Nick Robinson wasn't alive yet when Steven Spielberg's Jurassic Park hit theaters in 1993. But now the young actor (he booked ABC Family's Melissa & Joey in 2009 and won acclaim for the 2013 Sundance hit The Kings of Summer) is growing up in a big way, starring in Jurassic World (June 12) with Chris Pratt and Bryce Dallas Howard, Sony's YA adaptation The 5th Wave (Jan. 15) and Rob Reiner's next film, Being Charlie.
What memories do you have of the original Jurassic Park film?
I've got memories of sitting in a lake house with my family in Washington. It was one of the only movies we had in the cabin. And I rewatched it once I started prepping for the role. It's great filmmaking.
Jurassic World is by far your biggest film. What was shooting like?
Most of the dinosaurs were either tennis balls or lightbulbs on sticks held by a very sweaty grip. But it was really helpful that we had beautiful locations. We did all our jungle stuff in Hawaii and it was breathtaking. And in New Orleans, there were practical sets built to scale, so that really helped when you're dealing with tennis balls.
Did you meet Spielberg?
I did, and I geeked out a little bit. I didn't know what to say. The dude has had his hand in everything.
You began acting at age 9. How did you get your start?
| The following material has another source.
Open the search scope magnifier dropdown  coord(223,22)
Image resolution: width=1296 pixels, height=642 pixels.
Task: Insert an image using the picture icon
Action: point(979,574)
I grew up [in Seattle] being outside a lot and you'd pick up a stick and it could become anything. I had a great imagination. And we had a big collection of VHS [tapes], so I'd watch all these movies. I picked it up as I went along. Plus, I was not good at baseball or anything like that, so when I had to get out of the house, I went to act.
Do you have a secret talent?
I can make a really good omelet.
What has been your biggest adjustment to working in Hollywood films?
I think the biggest challenge is sometimes it can be hard to really get to know yourself because there's a lot of background noise. It's a strange thing to navigate. I still have a lot to learn. I dread that day when you don't realize you're being an asshole. It's scary. (Laughs.)
What do you want to do next in your career?
I'm looking for something a little bit smaller, and I'd like to go back on the festival circuit. I feel like I can't do any more franchises. There's got to be some kind of rule about that right? I'm open to whatever comes my way; I'm figuring it out as I go along.